··· DATA SECTION
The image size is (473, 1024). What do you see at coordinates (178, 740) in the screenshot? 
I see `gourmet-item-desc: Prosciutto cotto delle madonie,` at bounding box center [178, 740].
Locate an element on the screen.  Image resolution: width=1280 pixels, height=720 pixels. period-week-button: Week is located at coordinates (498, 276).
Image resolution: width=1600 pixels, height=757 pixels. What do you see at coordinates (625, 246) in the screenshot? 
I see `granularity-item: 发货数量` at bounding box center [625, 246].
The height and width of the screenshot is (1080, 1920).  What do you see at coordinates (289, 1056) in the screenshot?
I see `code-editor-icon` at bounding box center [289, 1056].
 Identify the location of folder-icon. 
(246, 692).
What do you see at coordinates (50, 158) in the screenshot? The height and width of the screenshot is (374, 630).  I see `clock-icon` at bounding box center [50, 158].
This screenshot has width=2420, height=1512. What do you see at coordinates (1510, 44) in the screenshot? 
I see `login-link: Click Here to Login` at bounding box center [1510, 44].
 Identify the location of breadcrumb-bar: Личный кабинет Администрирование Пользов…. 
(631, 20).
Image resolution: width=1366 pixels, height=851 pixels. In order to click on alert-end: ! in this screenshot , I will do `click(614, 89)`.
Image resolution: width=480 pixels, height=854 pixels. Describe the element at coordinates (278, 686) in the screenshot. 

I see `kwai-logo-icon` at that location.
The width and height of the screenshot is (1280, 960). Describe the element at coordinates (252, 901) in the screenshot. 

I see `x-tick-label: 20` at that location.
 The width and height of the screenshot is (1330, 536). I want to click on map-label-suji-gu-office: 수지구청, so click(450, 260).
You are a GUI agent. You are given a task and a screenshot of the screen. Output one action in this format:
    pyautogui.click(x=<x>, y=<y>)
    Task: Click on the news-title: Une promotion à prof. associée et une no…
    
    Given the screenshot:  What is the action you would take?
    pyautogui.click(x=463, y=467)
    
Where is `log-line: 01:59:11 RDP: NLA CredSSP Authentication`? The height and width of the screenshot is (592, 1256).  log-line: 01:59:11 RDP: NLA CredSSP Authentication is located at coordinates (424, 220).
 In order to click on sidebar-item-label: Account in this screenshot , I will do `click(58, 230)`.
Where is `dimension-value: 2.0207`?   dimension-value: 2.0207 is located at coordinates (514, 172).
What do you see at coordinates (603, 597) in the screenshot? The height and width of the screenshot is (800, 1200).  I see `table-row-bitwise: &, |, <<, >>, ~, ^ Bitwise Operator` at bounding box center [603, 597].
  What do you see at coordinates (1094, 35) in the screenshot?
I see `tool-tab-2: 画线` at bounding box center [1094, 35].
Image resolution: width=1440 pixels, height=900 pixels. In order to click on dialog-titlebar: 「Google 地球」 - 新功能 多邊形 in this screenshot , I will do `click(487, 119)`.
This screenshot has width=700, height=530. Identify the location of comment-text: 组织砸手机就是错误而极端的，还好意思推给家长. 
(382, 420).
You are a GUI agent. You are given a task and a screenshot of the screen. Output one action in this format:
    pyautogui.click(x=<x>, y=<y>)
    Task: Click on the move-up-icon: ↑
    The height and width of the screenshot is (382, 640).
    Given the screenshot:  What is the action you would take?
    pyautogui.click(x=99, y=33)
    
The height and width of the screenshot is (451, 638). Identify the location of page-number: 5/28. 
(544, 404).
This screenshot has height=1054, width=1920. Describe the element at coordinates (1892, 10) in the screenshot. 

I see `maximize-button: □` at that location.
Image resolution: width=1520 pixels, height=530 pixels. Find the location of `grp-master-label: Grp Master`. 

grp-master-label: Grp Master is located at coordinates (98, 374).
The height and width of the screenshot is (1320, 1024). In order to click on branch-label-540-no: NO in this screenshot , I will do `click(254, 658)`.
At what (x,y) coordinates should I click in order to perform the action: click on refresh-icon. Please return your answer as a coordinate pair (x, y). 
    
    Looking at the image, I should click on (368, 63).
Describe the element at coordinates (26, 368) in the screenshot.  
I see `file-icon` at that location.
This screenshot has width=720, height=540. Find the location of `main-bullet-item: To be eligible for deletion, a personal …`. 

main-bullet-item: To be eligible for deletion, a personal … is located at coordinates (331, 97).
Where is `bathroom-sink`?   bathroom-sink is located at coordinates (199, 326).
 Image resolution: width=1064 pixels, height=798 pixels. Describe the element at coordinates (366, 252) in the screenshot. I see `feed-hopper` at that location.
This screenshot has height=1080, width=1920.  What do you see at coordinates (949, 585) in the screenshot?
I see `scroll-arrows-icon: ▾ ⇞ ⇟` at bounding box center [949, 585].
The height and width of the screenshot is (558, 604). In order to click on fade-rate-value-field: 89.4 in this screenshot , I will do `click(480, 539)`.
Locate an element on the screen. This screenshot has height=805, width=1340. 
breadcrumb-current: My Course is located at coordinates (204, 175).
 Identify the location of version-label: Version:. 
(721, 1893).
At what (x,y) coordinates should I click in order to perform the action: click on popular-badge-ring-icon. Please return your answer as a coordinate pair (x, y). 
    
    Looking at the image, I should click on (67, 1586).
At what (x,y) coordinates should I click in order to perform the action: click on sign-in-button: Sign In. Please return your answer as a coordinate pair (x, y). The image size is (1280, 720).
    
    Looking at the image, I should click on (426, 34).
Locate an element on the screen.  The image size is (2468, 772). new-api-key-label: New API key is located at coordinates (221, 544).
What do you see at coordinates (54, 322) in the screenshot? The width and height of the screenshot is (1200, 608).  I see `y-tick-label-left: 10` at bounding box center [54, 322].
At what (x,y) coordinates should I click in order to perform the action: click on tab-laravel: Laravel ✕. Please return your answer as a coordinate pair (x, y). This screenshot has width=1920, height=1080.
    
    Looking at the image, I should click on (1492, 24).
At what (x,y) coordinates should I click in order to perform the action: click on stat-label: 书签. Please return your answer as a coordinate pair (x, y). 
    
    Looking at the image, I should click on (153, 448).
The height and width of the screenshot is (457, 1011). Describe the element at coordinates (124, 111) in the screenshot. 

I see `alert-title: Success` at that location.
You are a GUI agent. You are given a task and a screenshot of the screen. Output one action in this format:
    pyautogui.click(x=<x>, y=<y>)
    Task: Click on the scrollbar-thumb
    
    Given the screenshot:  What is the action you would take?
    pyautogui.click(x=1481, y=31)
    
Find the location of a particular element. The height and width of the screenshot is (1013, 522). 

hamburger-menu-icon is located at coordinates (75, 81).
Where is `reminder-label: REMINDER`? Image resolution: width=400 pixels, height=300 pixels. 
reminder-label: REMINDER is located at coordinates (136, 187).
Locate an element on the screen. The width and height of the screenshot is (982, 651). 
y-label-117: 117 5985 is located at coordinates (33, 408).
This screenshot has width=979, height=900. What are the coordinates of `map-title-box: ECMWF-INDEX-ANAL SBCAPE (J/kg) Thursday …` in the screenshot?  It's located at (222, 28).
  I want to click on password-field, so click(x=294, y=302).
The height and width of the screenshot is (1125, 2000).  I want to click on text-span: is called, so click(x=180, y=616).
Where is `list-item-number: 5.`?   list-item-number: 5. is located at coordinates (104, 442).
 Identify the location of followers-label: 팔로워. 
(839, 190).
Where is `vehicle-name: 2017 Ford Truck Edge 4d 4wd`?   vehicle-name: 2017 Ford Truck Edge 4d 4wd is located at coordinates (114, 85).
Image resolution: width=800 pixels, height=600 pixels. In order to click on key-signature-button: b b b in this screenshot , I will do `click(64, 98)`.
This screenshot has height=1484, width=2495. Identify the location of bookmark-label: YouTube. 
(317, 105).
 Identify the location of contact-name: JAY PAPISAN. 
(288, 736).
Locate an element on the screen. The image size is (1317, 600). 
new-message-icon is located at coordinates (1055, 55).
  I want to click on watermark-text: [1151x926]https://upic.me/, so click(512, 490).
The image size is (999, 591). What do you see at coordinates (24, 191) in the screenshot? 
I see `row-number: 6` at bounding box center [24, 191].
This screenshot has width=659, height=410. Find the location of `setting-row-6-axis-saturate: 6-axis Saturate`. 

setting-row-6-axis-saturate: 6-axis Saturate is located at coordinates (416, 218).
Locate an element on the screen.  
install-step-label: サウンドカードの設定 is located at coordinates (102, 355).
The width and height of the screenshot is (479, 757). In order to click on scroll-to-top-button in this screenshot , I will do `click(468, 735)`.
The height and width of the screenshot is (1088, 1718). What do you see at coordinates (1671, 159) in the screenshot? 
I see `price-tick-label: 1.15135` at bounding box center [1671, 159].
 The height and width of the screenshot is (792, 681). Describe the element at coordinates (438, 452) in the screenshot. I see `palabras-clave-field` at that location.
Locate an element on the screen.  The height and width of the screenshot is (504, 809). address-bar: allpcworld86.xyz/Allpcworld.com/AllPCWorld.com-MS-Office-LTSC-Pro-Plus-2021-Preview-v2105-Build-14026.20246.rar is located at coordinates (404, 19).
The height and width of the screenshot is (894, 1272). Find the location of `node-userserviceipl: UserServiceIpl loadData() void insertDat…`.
······
(ASSIGNMENT): Please print the data from the line containing "What do you see at coordinates (54, 322)" through the line containing "reminder-label: REMINDER is", reproducing every line unchanged.

(RESPONSE TO THE EXERCISE):
What do you see at coordinates (54, 322) in the screenshot? The width and height of the screenshot is (1200, 608).  I see `y-tick-label-left: 10` at bounding box center [54, 322].
At what (x,y) coordinates should I click in order to perform the action: click on tab-laravel: Laravel ✕. Please return your answer as a coordinate pair (x, y). This screenshot has width=1920, height=1080.
    
    Looking at the image, I should click on (1492, 24).
At what (x,y) coordinates should I click in order to perform the action: click on stat-label: 书签. Please return your answer as a coordinate pair (x, y). 
    
    Looking at the image, I should click on (153, 448).
The height and width of the screenshot is (457, 1011). Describe the element at coordinates (124, 111) in the screenshot. 

I see `alert-title: Success` at that location.
You are a GUI agent. You are given a task and a screenshot of the screen. Output one action in this format:
    pyautogui.click(x=<x>, y=<y>)
    Task: Click on the scrollbar-thumb
    
    Given the screenshot:  What is the action you would take?
    pyautogui.click(x=1481, y=31)
    
Find the location of a particular element. The height and width of the screenshot is (1013, 522). 

hamburger-menu-icon is located at coordinates (75, 81).
Where is `reminder-label: REMINDER`? Image resolution: width=400 pixels, height=300 pixels. 
reminder-label: REMINDER is located at coordinates (136, 187).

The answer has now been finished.